Prince Rupert Port Authority has nothing to hide

The T. Buck Suzuki Foundation wrongly implied that the Prince Rupert Port Authority is "part of a scheme that could ship oil by rail".

Editor:

In last week’s edition of the Northern View, the T. Buck Suzuki Foundation wrongly implied that the Prince Rupert Port Authority is “part of a scheme that could ship oil by rail”.

Here are the facts. The Prince Rupert Port Authority has a mandate to promote and facilitate trade in a way that is environmentally sustainable, socially responsible, and economically beneficial for Canadians.

We have invested countless hours of planning and millions of dollars of infrastructure investment into Prince Rupert to ensure we live up to that mandate. The Road Rail Utility Corridor project and the integrated development plan for Ridley Island is an example of that kind of forward thinking. Contrary to the claims made by the T. Buck Suzuki Foundation, future land use plans have been identified and are available to the public.

We continue to review and revise our harbour policies, procedures and technologies to make sure we’re ready for growth in shipping activity even before it happens, regardless of the cargo. Expanding anchorages, adding navigational aids and implementing shore radar are key elements of making a safe harbour even safer.

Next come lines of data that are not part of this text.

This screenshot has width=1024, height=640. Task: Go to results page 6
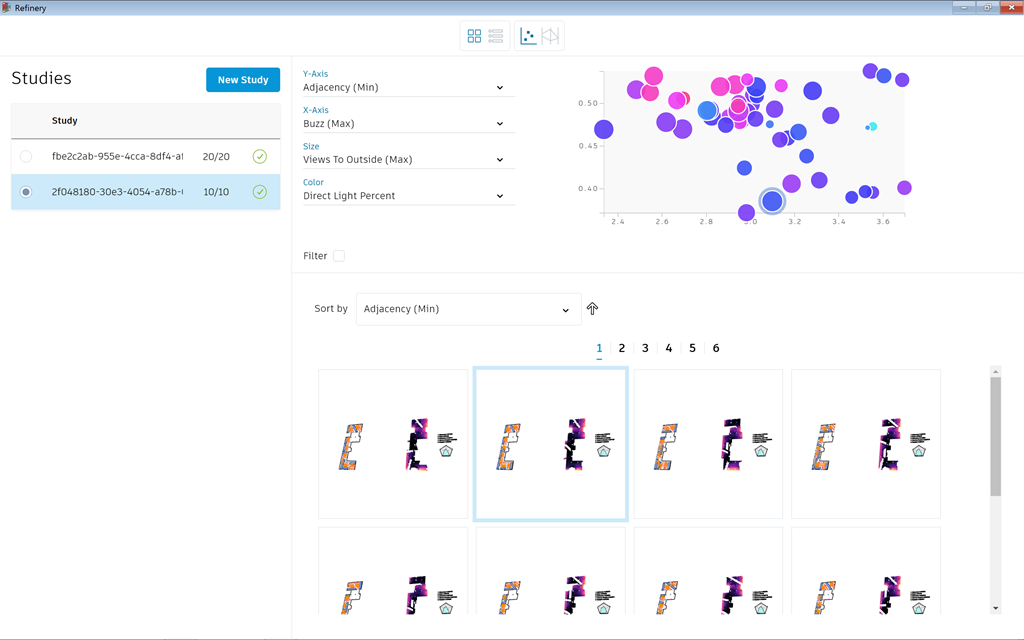coord(716,348)
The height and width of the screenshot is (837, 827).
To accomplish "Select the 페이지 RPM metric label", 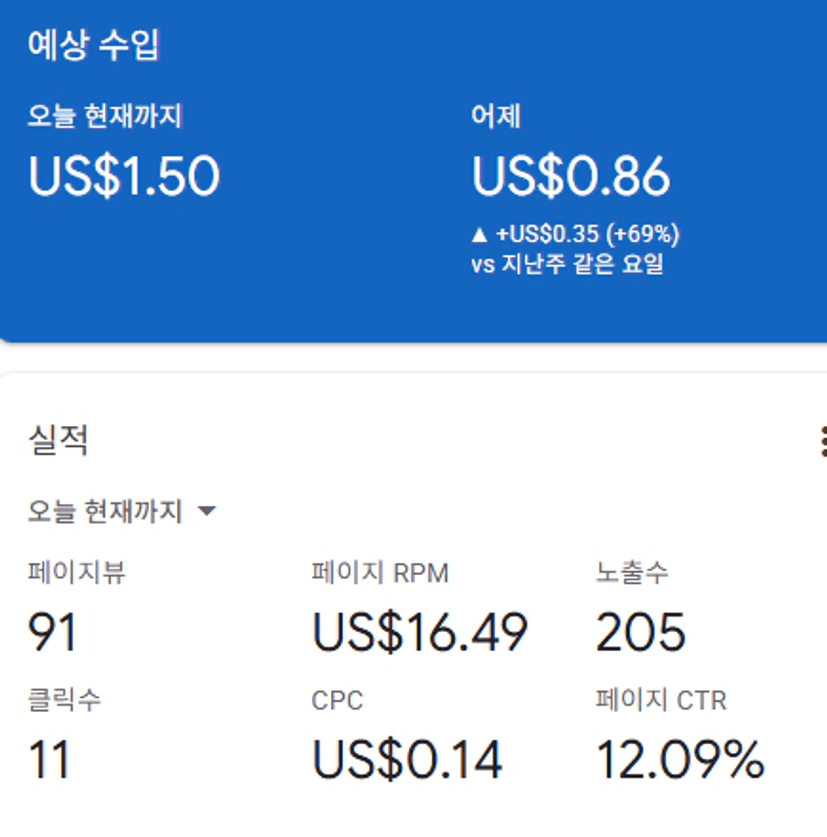I will pos(380,573).
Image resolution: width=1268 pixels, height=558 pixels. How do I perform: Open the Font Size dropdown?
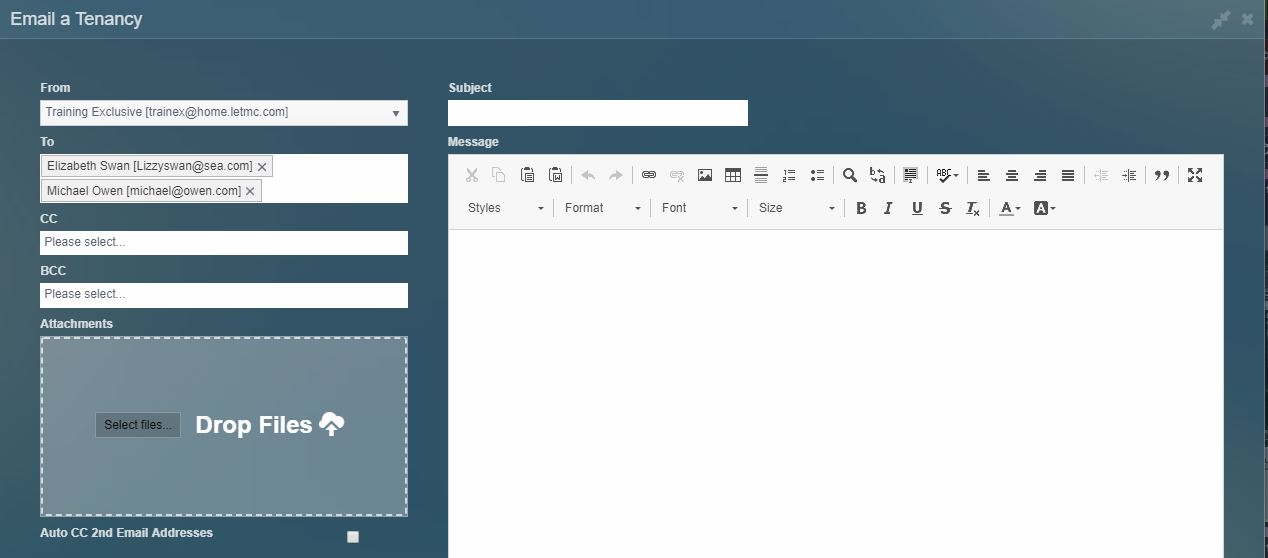[x=796, y=208]
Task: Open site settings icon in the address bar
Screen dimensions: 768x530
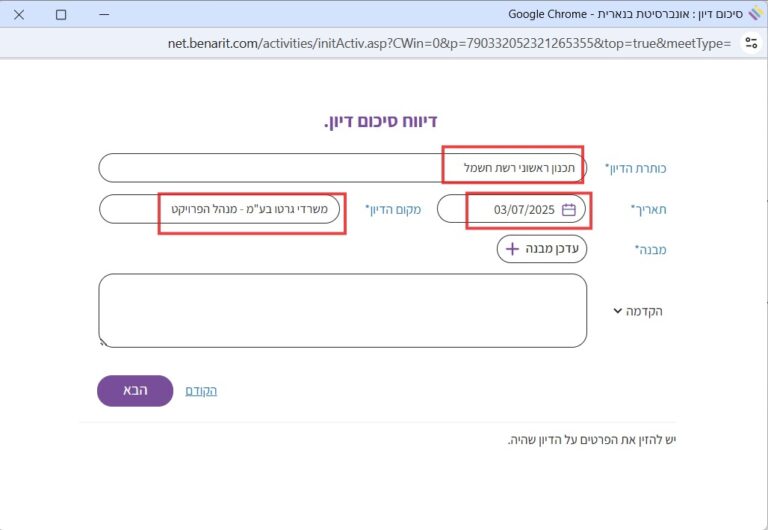Action: [751, 43]
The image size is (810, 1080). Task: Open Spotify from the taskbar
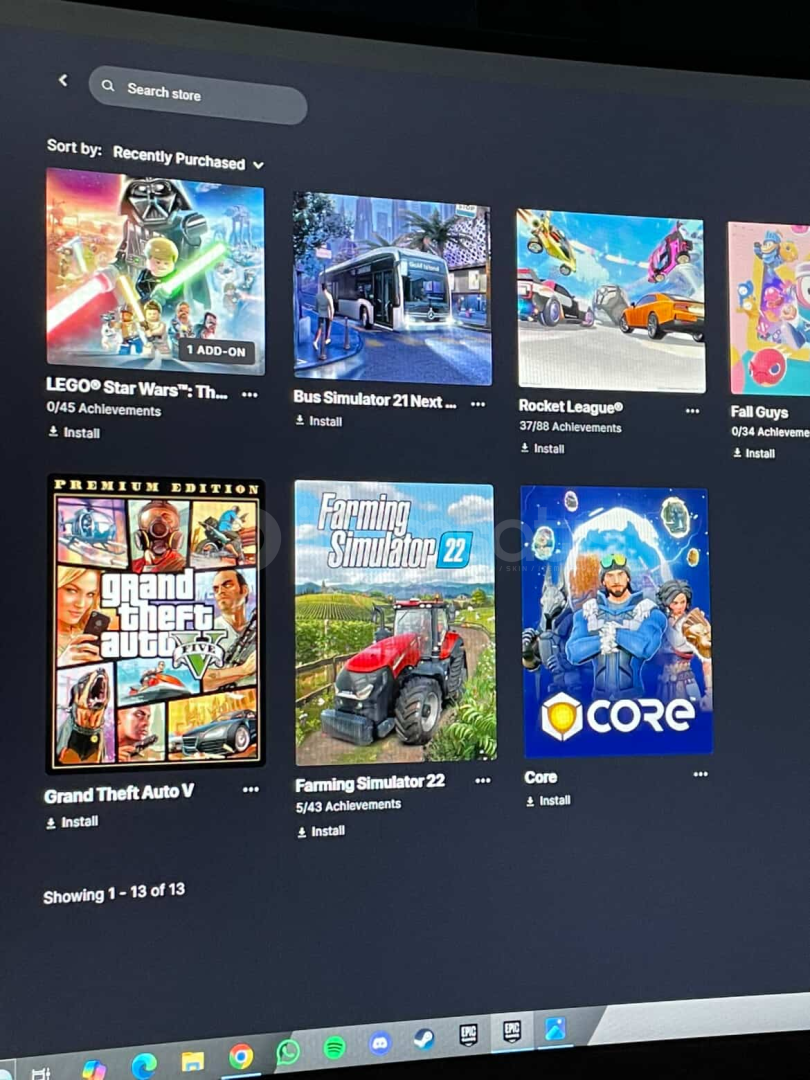pos(335,1048)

Accordingly, the Ridley Island Industrial Site is the location of proposed terminals designed specifically to handle LNG and potash cargo.

Further, the environmental impact of every project is scrutinized as required by B.C. and Canadian legislation. Extensive consultation with First Nations and community groups is undertaken by project proponents before a final investment decision is reached.

In short, development at the Port of Prince Rupert (PRPA) occurs well within the gaze of the public as well as regulatory agencies.

Proponents often bring terminal proposals to us for consideration and evaluation but most do not go further than this. We see proposals for a wide variety of potential cargoes, from automobiles to iron ore to petroleum products — Canada’s key export sectors.

While there is no project currently underway to develop oil shipping capacity, the Port Authority does not discriminate against potential cargoes or projects, but evaluates their worth based on the criteria described above.